*** SOURCE MATERIAL ***

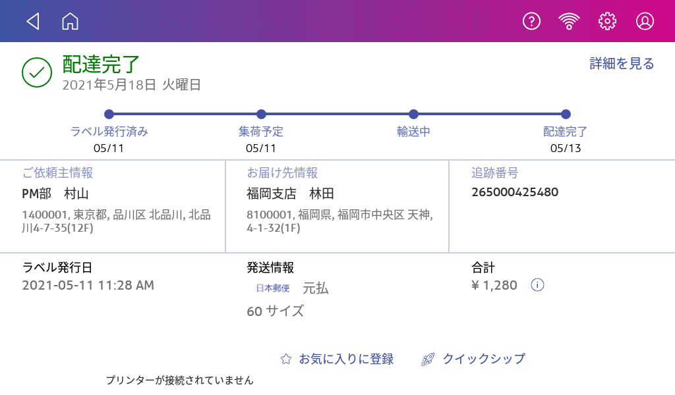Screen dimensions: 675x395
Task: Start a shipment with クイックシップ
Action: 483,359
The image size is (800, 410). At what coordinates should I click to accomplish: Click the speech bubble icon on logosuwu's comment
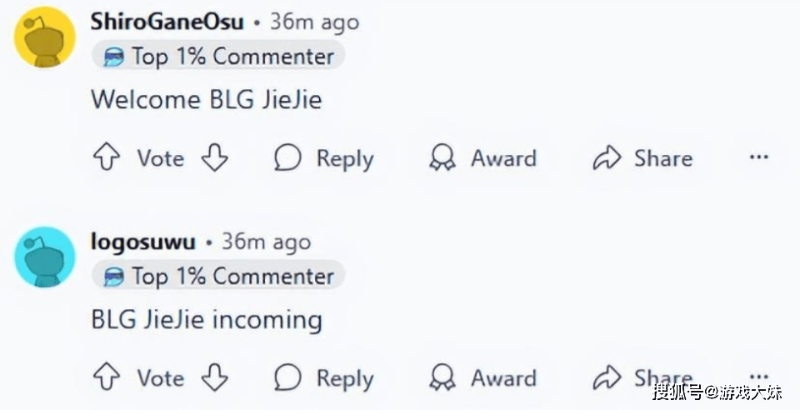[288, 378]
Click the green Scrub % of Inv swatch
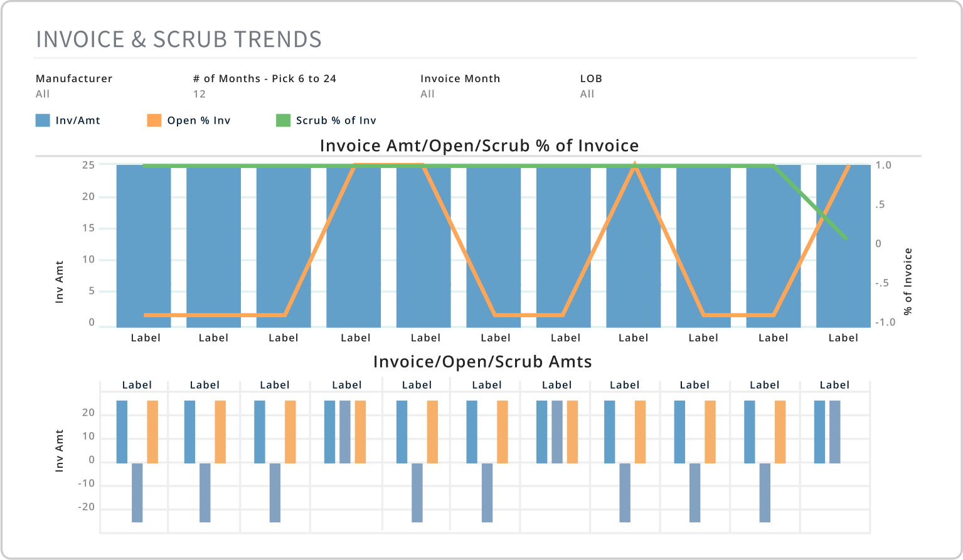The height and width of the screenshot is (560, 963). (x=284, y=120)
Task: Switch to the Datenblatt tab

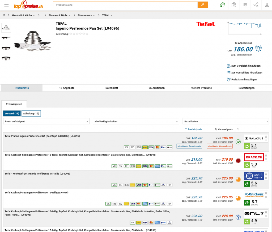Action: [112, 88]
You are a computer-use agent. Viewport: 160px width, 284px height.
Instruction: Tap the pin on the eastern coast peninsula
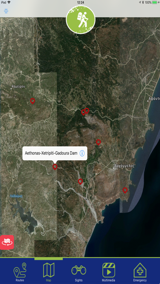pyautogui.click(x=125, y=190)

***
*** SOURCE MATERIAL ***

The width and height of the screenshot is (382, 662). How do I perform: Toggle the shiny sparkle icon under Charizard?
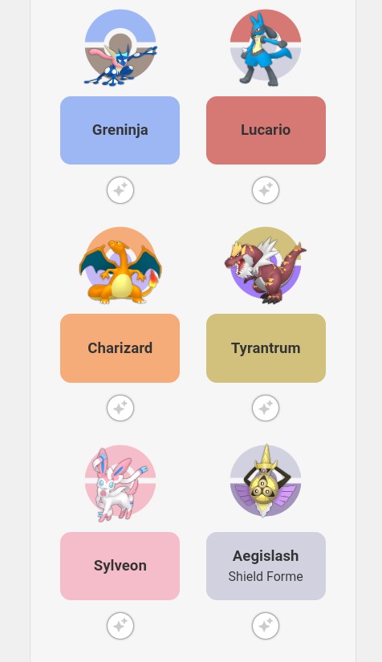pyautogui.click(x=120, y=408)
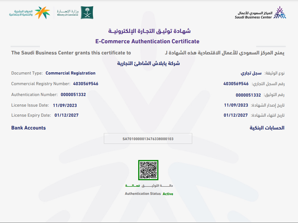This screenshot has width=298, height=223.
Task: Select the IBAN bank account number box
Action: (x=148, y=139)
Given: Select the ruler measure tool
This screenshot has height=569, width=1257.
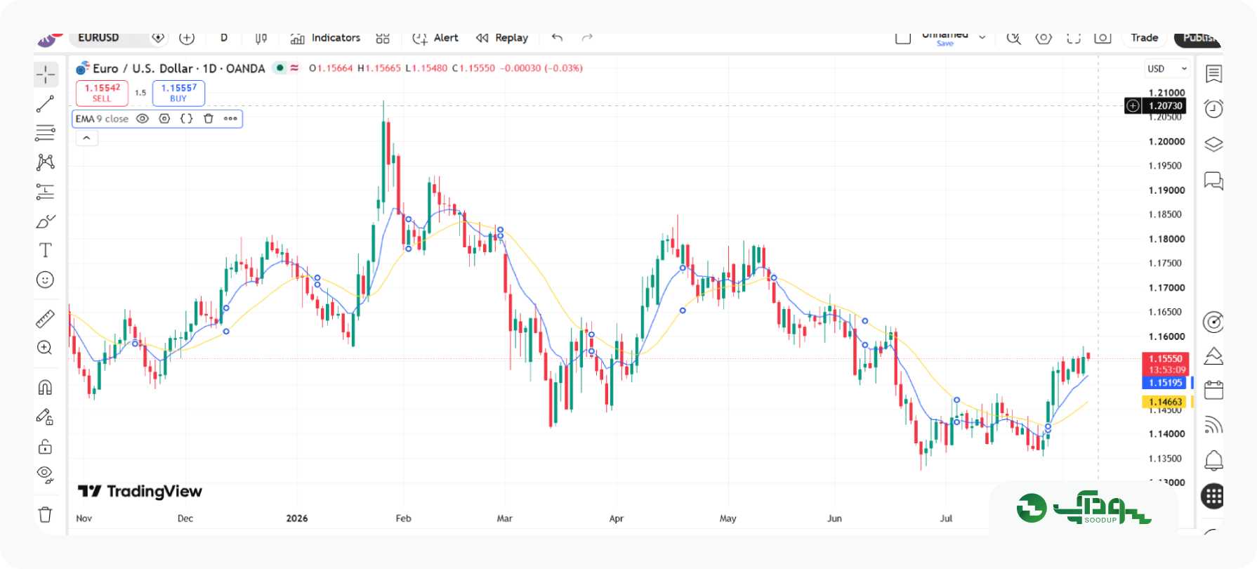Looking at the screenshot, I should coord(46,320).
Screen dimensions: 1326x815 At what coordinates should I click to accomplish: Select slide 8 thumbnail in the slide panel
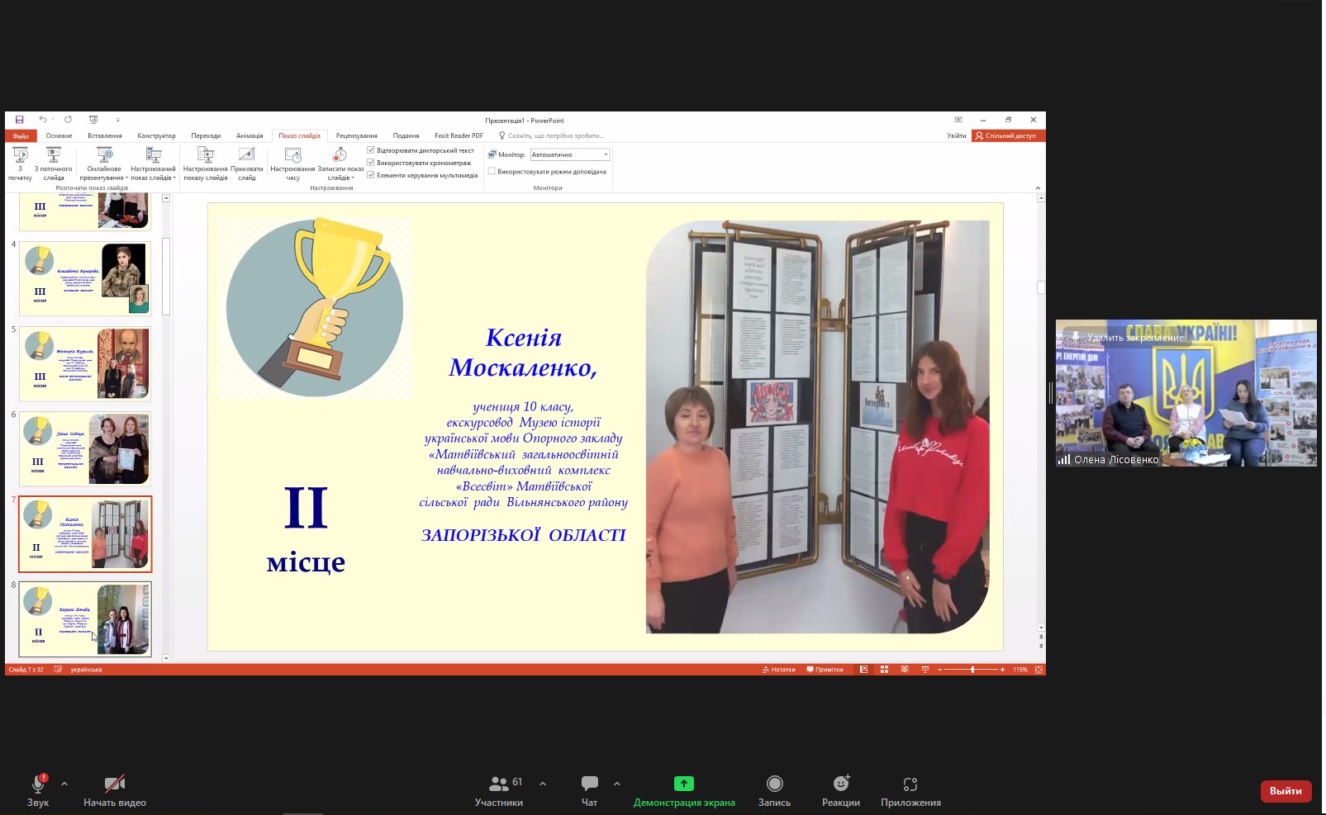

***

**YOUR ASSIGNMENT:** After locating the line containing "The width and" in the entries above, return it and every line after it exactly, ending at the line containing "Screen dimensions: 1326x815", without pictures.

**ANSWER TO THE EXERCISE:**
The width and height of the screenshot is (382, 662). How do I perform: Toggle the shiny sparkle icon under Charizard?
pyautogui.click(x=120, y=408)
This screenshot has width=298, height=223.
Task: Select the IBAN bank account number box
Action: (x=148, y=139)
Given: Select the ruler measure tool
This screenshot has height=569, width=1257.
Looking at the screenshot, I should coord(46,320).
Screen dimensions: 1326x815 At what coordinates should I click to accomplish: Select slide 8 thumbnail in the slide panel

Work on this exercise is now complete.